» **Exercise directions**
Revise the records in the stretch from the line containing "The height and width of the screenshot is (249, 483)." through the line containing "[x=241, y=284]" by swapping "dropdown" for "menu". Change nothing else, and leave the pictures out of your answer.

» **Raw records**
========

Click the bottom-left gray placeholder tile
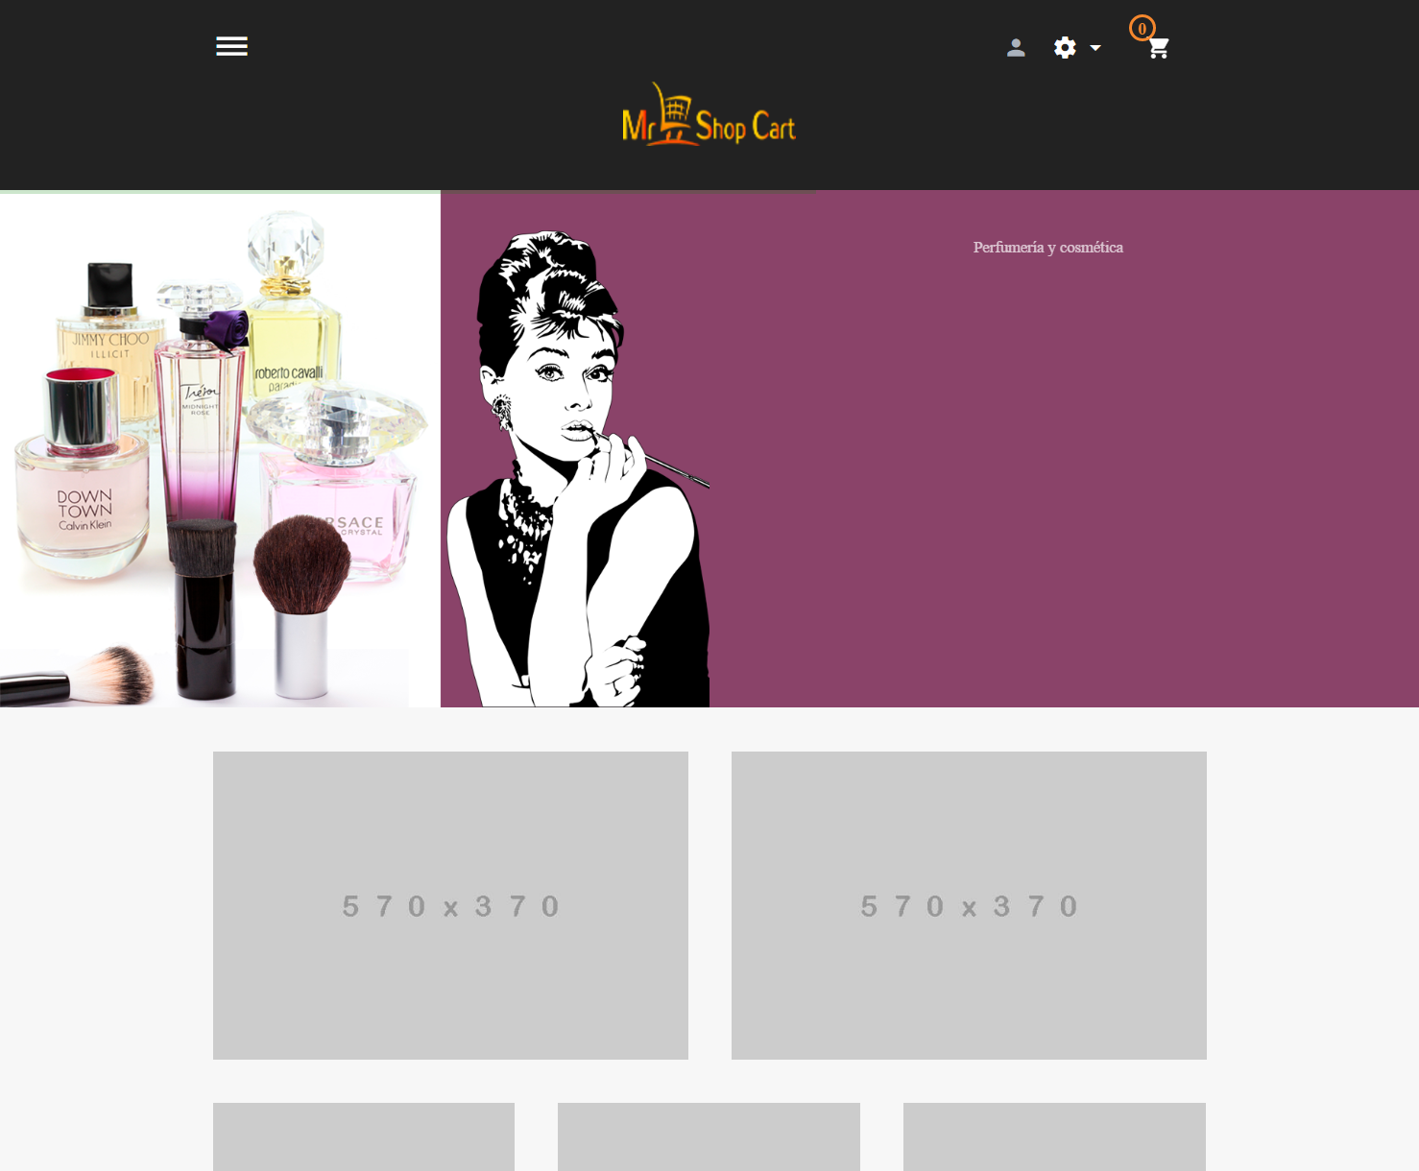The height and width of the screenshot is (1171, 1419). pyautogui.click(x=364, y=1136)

========

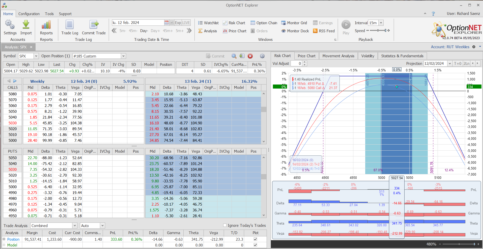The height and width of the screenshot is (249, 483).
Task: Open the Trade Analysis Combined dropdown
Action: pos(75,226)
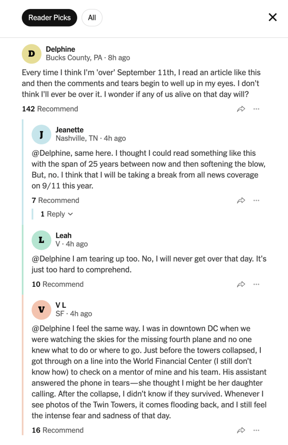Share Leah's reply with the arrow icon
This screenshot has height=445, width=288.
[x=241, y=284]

========

» **Result of the task**
The height and width of the screenshot is (249, 483).
Task: Open the Trade Analysis Combined menu
Action: pos(75,226)
Share Leah's reply with the arrow icon
This screenshot has height=445, width=288.
[x=241, y=284]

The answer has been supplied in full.